Decidieron en Washington que Diana Soren llenaba perfectamente este papel. Famosa, bella, blanca, Santa Juana de las causas radicales (yo le llamé partera de revolucionarios sin imaginar que mi metáfora iba a ser, cruelmente, realidad) Diana fue observada y acosada invisiblemente y en silencio por la FBI. La agencia policiaca esperaba el momento de destruirla. Era cuestión de oportunidad. Diana Soren era destruible. Más que nadie. Creía que la injusticia se combatía no sólo con política, sino con sexo, con amor y con el abismo romántico. Esto la hacía perfectamente vulnerable. Cuando la Agencia se enteró del embarazo de Diana en México o poco después, vieron la oportunidad de moverse, al fin, contra ella, aprovechando su flaqueza.

Entendí entonces las advertencias del general Agustín Cedillo y me maldije por no haber encontrado a Mario Moya en México o, simplemente, de haberle creído a Diana, de no haberla relegado al desdén ("eres una paranoica") o de haberme encerrado, después, en la prisión de mis celos.
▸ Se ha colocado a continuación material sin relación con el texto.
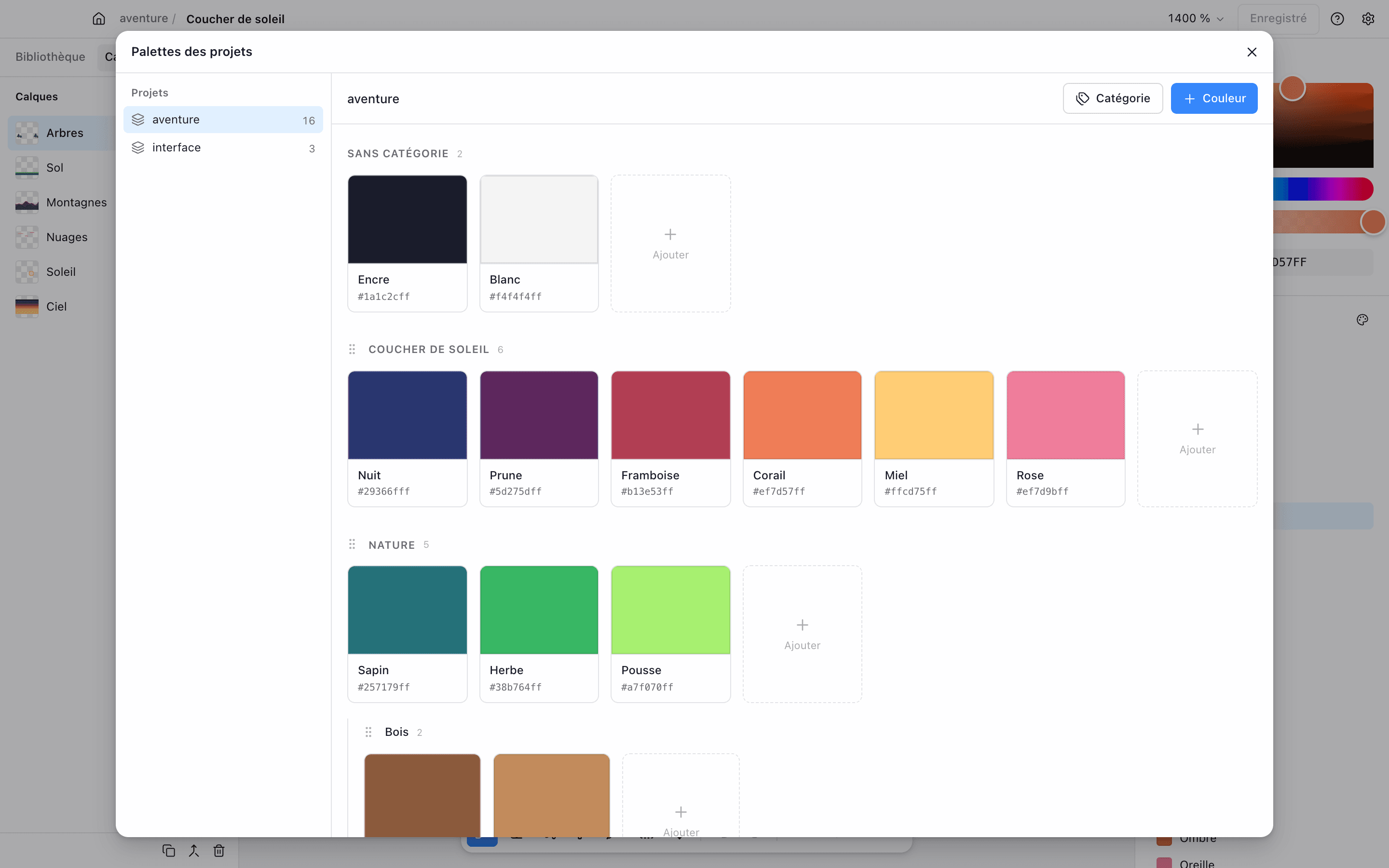
Task: Select the aventure project in sidebar
Action: [x=223, y=120]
Pero al cabo, ¿qué podía hacer yo? Supe muy tarde de estos sucesos. ¿Era yo el padre? No lo creo. Nuestras precauciones siempre funcionaron. ¿Lo era entonces el joven Carlos Ortiz, mi sucesor en los favores de Diana? Esto era más posible. En él, ella veía a un héroe revolucionario; en mí, una tediosa repetición de su propio marido.
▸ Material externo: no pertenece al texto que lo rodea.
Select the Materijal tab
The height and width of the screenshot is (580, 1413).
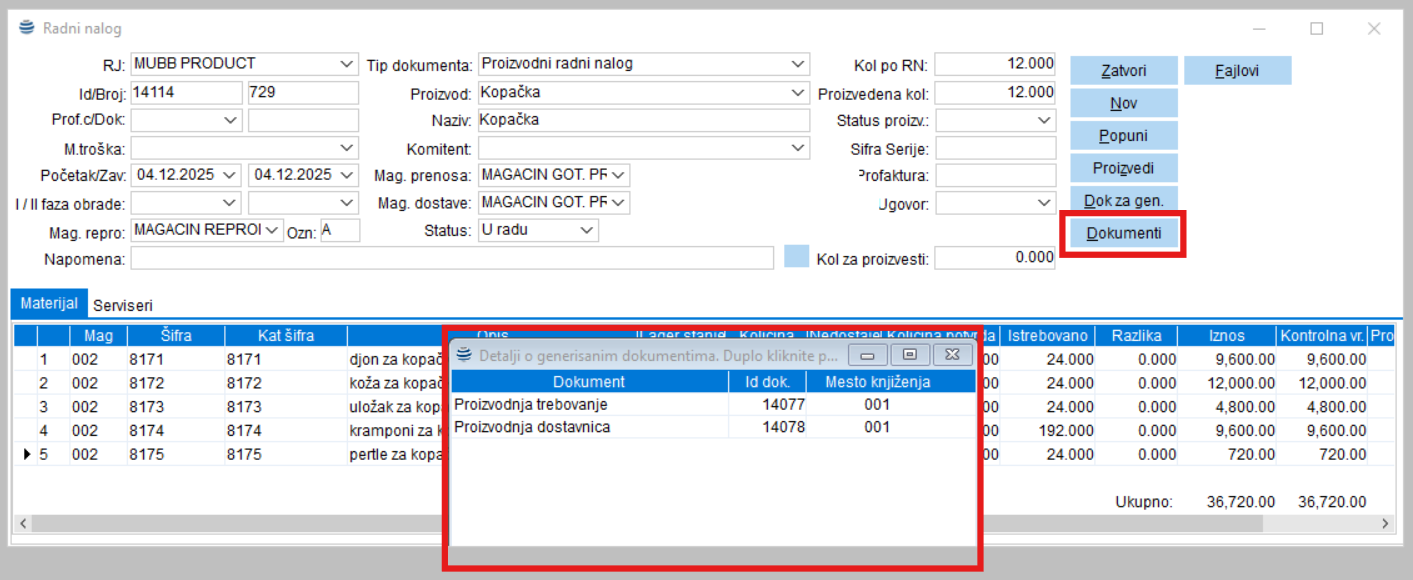pyautogui.click(x=49, y=304)
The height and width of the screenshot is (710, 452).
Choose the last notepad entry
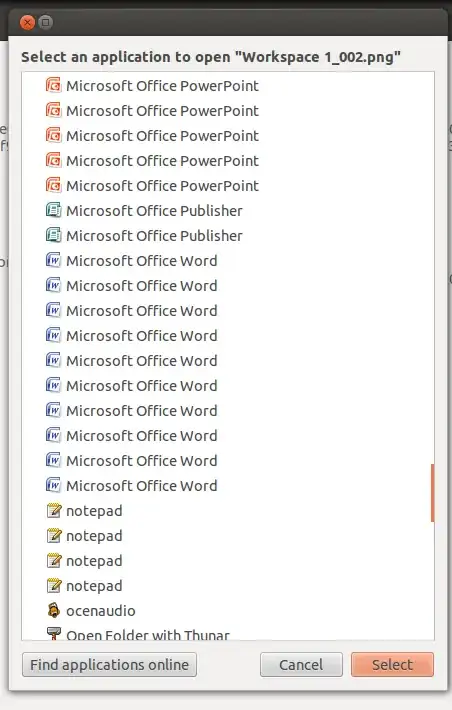coord(228,585)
Sin embargo, un revolucionario mexicano no tiene fuerza simbólica suficiente para que reaccione el gran público blanco, puritano y democrático, de los USA. Es como tener un hijo con Marión Brando -¡Viva Zapata!, una experiencia exótica, asimilable. Pero que la estrella blanca, rubia, de ojos azules (¿o eran grises?), descendiente de inmigrantes suecos, nacida en un pueblecito del Medio Oeste, criada entre fuentes de soda y películas de Mickey Rooney, luterana, graduada del High School local, novia genérica del equipo de fútbol, y singularmente de un chico sano y fuerte, privilegiada por los dioses, escogida entre doscientas mil aspirantes para interpretar a una santa; rica, libre, casada con un hombre famoso, mimada por el jet set; que esta favorita del Dios Blanco descienda al sótano del cruce de razas, de la turbia y oscura entrega de la femineidad caucásica a una brutal verga negra, esto era remover la noche del alma norteamericana, resucitar los fantasmas sangrientos de la castración, de los negros colgados con sus testículos en la boca, de las cruces en llamas, de las cabalgatas del Klan… Un mulato sólo era aceptable, imaginable, como hijo de hombre blanco y de mujer negra, el producto de un capricho o una desesperación del amo en la plantación, el amo blanco demasiado respetuoso de su mujer blanca, el amo blanco con derecho de pernada feudal, el amo blanco enervado por el largo embarazo de su propia mujer, el padre de los mulatos: un patriarca blanco… Pero que una mujer blanca fuese la matriarca del mundo canela, la pobladora de los bosques de niños bastardos, mestizos, degradados, del Nuevo Mundo, de la utopía americana, eso no, eso repugnaba a la conciencia más liberal, eso iba al centro mismo del pulso norteamericano, removía las tripas y los cojones de la decencia norteamericana. Tenía que ser un niño negro, hijo de un revolucionario negro y de una frívola, enloquecida actriz blanca. De lo contrario, se llegaba al horror total. La blanca era esclava del negro.